본 발명자들은 상기 목적을 달성하기 위해 연구를 수행한 결과, 우스테키누맙에 고농도의 히스티딘 완충액을 배합하여 우스테키누맙과 히스티딘 및 그 염 중에서 적어도 1종과, 물을 조합시킨 우스테키누맙 함유 수성 제제로 하는 것에 의해 우스테키누맙의 응집체(응집 우스테키누맙)의 생성이 충분히 억제되는 것을 확인하였다. 더욱이, 본 발명자들은, 놀랍게도 유전자 공학적으로 생산한 후에 열 등의 스트레스에 의해 응집된 우스테키누맙에 상기 고농도의 히스티딘 완충액을 배합하는 것에 의해 해당 응집 우스테키누맙이 탈응집되어, 응집 우스테키누맙의 생성이 충분히 억제된 상기 우스테키누맙 함유 수성 제제를 얻을 수 있는 것도 찾아내어 본 발명을 완성하기에 이르렀다.
관련되는 식견에 의해 얻어진 본 발명의 양태는 다음과 같다.
(1) 우스테키누맙과, 히스티딘 및 그 염 중에서 적어도 1종과, 물을 함유하고 있고, 히스티딘 및/또는 그 염의 함유량이 히스티딘 환산으로 50∼90mM인 수성 제제.
(2) 메티오닌을 더 함유하고 있고, 메티오닌의 함유량이 10∼50mM인 (1)에 기재된 수성 제제.
(3) 우스테키누맙의 함유량이 80∼100mg/mL인 (1) 또는 (2)에 기재된 수성 제제.
(4) 수크로오스를 더 함유하는 (1)∼(3) 중 어느 하나의 항에 기재된 수성 제제.
(5) pH가 5.7∼6.3인 (1)∼(4) 중 어느 하나의 항에 기재된 수성 제제.
(6) 우스테키누맙 및 히스티딘 완충액을 배합해서 이루어지는 (1)∼(5) 중 어느 하나의 항에 기재된 수성 제제.
(7) 주사기와, 상기 주사기 내에 충전된 (1)∼(6) 중 적어도 어느 하나에 기재된 수성 제제를 포함하는 주사기 내 수성 제제.

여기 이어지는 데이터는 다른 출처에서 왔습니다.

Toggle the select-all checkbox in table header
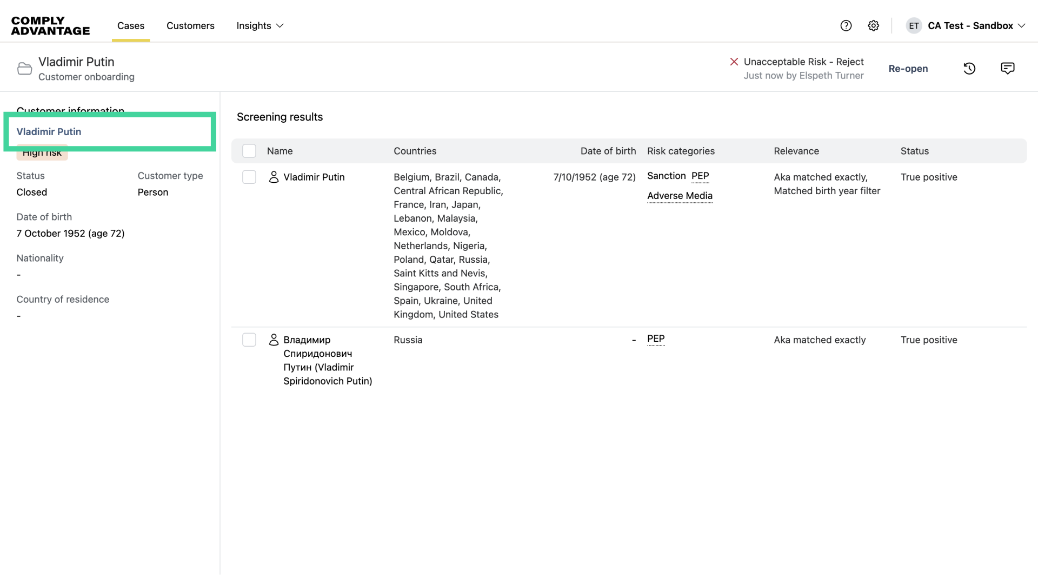This screenshot has width=1038, height=584. [249, 151]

(8) 응집 우스테키누맙을 탈응집시키는 항체 단백질 탈응집제로서, 히스티딘 및 그 염 중에서 적어도 1종과 물을 함유하고 있고, 히스티딘 및/또는 그 염의 함유량이 히스티딘 환산으로 50∼90mM인 항체 단백질 탈응집제.

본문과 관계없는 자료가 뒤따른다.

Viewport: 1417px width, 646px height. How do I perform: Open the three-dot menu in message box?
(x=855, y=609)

(9) 메티오닌을 더 함유하고 있고, 메티오닌의 함유량이 5∼50mM인 (8)에 기재된 항체 단백질 탈응집제.
(10) 수크로오스를 더 함유하는 (8) 또는 (9)에 기재된 항체 단백질 탈응집제.
(11) pH가 5.7∼6.3인 (8)∼(10) 중 어느 하나의 항에 기재된 항체 단백질 탈응집제.
(12) 응집 우스테키누맙을 탈응집시키는 항체 단백질 탈응집 방법으로, 응집 우스테키누맙에 (8)∼(11) 중 어느 하나의 항에 기재된 항체 단백질 탈응집제를 첨가하는 공정을 포함하는 항체 단백질 탈응집 방법.
본 발명에 의하면, 안정성이 우수한 우스테키누맙 함유 수성 제제 및 그를 함유하는 주사기 내 수성 제제, 및 응집 우스테키누맙을 탈응집시키는 것이 가능한 항체 단백질 탈응집제 및 항체 단백질 탈응집 방법을 제공하는 것이 가능하게 된다.
도 1은 실시예 1 및 비교예 1∼9에서 얻어진 수성 제제를 각각 40℃에서 2주간 보존한 후의 상대 응집체량을 나타내는 그래프이다.
도 2는 비교예 10∼11에서 얻어진 수성 제제를 각각 40℃에서 2주간 보존한 후의 상대 응집체량을 나타내는 그래프이다.
도 3은 실시예 1∼3 및 비교예 2, 12∼14에서 얻어진 수성 제제를 각각 40℃에서 2주간 보존한 후의 %응집체를 나타내는 그래프이다.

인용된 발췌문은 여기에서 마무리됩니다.